Le robot-conseil n’est pas un modèle d’entreprise viable
Peut-être
la critique la plus importante qui puisse être faite de l’industrie des
robot-conseillers est-elle que cette dernière ne peut pas être viable.
Certaines firmes de gestion d’investissements ont intégré avec succès
l’industrie du robot-conseil. Malheureusement, un grand nombre de start-ups
qui offrent les mêmes services reçoivent aussi un gros pourcentage de
l’attention des médias. Les investissements peu chers sont une bonne chose,
mais lorsque les clients ne paient que 0,25% de frais, peuven-ils vraiment
s’attendre à un service de qualité ?
Wealthfront
gère aujourd’hui plus de 4,65 milliards de dollars. Avec des frais
équivalents à 0,25% des actifs, cela signifie que Wealthfront touche environ
11,6 millions de dollars de frais de conseils. L’industrie de la gestion de
capital est traditionnellement un secteur très lucratif pour les
professionnels de l’investissement et de la technologie. Si un employé de
Goldman Sachs touche en moyenne 300.000 dollars par an, alors Wealthfront est
en mesure d’employer environ 39 professionnels.
Si je
disposais de fonds auprès de Wealthfront ou de n’importe quelle autre société
qui emploie des robot-conseillers, je serais très inquiet. 39 professionnels
ne me semblent pas suffisants pour l’écriture d’un algorithme et la création
d’une technologie complexes destinés à l’investissement du capital durement
gagné de leurs clients. Que se passe-t-il une fois que la croissance
ralentit ?
5. Les
robot-conseillers sont peu chers… mais les ETF coûtent moins encore
Les ETF
demeurent l’alternative la moins chère pour les investisseurs individuels.
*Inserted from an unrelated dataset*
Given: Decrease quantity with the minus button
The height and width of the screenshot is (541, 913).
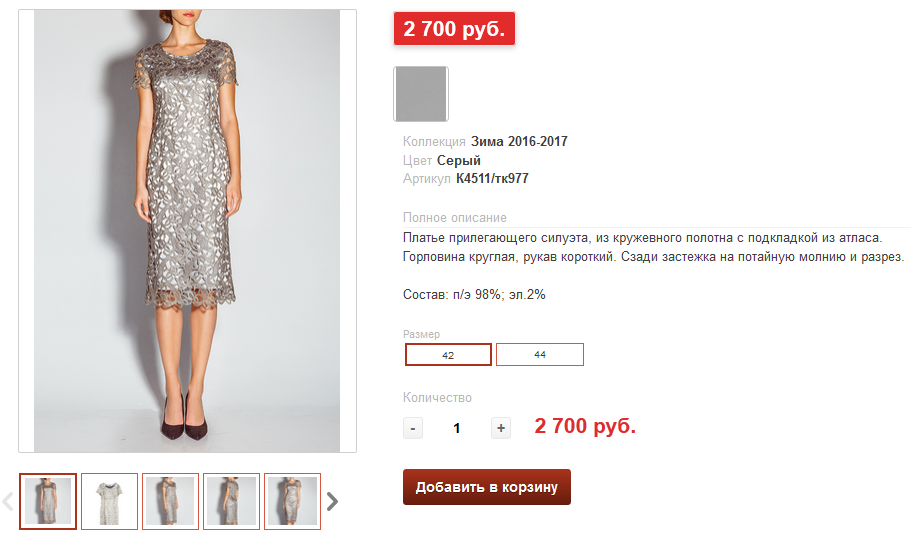Looking at the screenshot, I should click(413, 428).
Voyons
les recommandations faites par Buffet quant aux actifs de sa femme. Dans sa
lettre de 2013 à ses investisseurs, il écrit ceci :
« Mon
conseil ne pourrait pas être plus simple : déposez 10% de votre capital
sur des obligations gouvernementales de court terme, et 90% sur un fonds
indiciel à prix très faible du S&P 500 (je suggère Vanguard). Selon moi,
les résultats de long terme d’une telle allocation sont supérieurs à ceux
enregistrés par une majorité des investisseurs – qu’il s’agisse des fonds de
pension, des institutions ou des individus – qui emploient des gestionnaires
très coûteux. »
Pour
vous exposer aux actions, vous avez la possibilité de choisir le S&P 500
ETF VOO de Vanguard, avec un ratio de dépenses de 0,05%. C’est là un coût
raisonnable pour obtenir une diversification instantanée et une exposition au
S&P 500. Pour ce qui est des obligations, un investisseur peut choisir de
se tourner vers les ETF BSV offerts par Vanguard sur les obligations de court
terme, avec un ratio de dépenses de 0,09%.
En
utilisant la formule de Buffet, cela nous donne un ratio de dépenses
combinées de 0,063%, ce qui est bien inférieur aux alternatives offertes par
les robot-conseillers.
Conclusion
Les
bénéfices des robot-conseillers semblent, à mes yeux, assez douteux. Les
conseils reçus par leurs clients sont basés sur des théories financières
erronées, et les start-ups qui les utilisent sont souvent d’une viabilité
questionnable. Les investisseurs feraient mieux de s’éduquer quant à
l’investissement et de prendre eux-mêmes en main la gestion de leur capital.
Investir sur les ETF les moins chers est un bien meilleur choix que déléguer
votre avenir à des algorithmes infondés.